Christy Elliot
- Birth name: Christopher Elliot
- Date of birth: 24 February 1933
- Place of birth: Langholm, Dumfries and Galloway, Scotland
- Date of death: 5 September 2020 (aged 87)
- Place of death: Carlisle, England

Rugby union career
- Position(s): Wing

Amateur team(s)
- Years: Team / Apps / (Points)
- 1947-72: Langholm /  / ()
- –: Barbarians /  / ()

Provincial / State sides
- Years: Team / Apps / (Points)
- 1962: South of Scotland District /  / ()
- 1965: Combined Scottish Districts /  / ()

International career
- Years: Team / Apps / (Points)
- 1958-65: Scotland / 12 / (8)

= Christy Elliot =

Scotland international rugby union player (1933–2020)

Christy Elliot (24 February 1933 – 5 September 2020) was a Scotland international rugby union player.

==Rugby Union career==

===Amateur career===

He played for Langholm. During his time at Langholm, the club won the Scottish Unofficial Championship in the 1958–59 season and the Border League in that same season, as well as the Langholm Sevens.
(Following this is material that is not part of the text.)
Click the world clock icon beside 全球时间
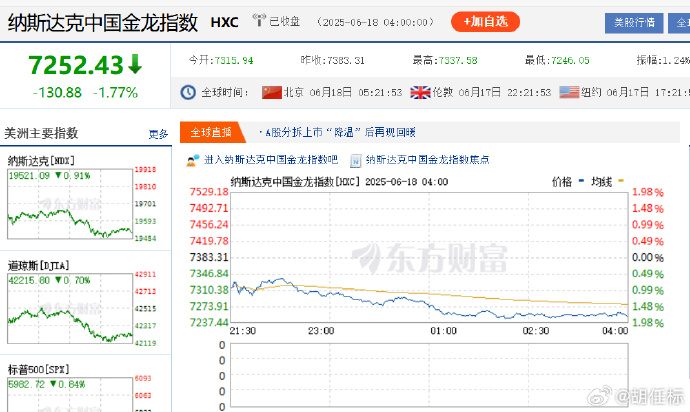 click(189, 92)
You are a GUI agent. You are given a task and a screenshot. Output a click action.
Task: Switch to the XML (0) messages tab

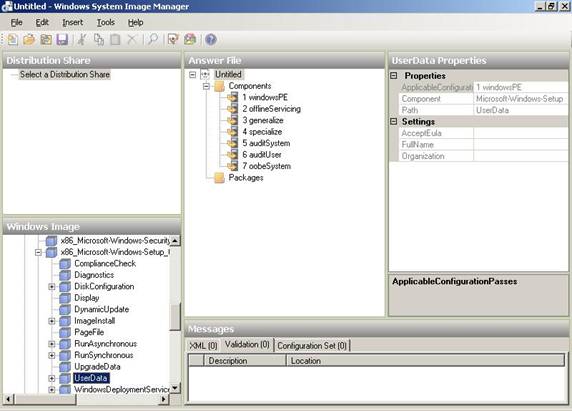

Elliot won a further 5 Sevens winners medals on the Border Sevens Circuit: winning Kelso Sevens once, Gala Sevens twice, Selkirk Sevens once and Earlston Sevens once.

He first played for Langholm as a 15-year-old in 1947, and last played for the club in 1972, 25 years later.

He also played for the Barbarians 3 times.

===Provincial career===

He played for South of Scotland District.

He captained the Combined Scottish Districts side in 1965, playing against South Africa. The Districts side won 16–8.

===International career===

He was capped for twelve times between 1958 and 1965.

==Military career==

He did his national service in Korea with the King's Own Scottish Borderers.

==Business career==

He became a tweed manager with Arthur Bell & Sons in Langholm.

==Family==

His brother Tom Elliot was also capped for Scotland.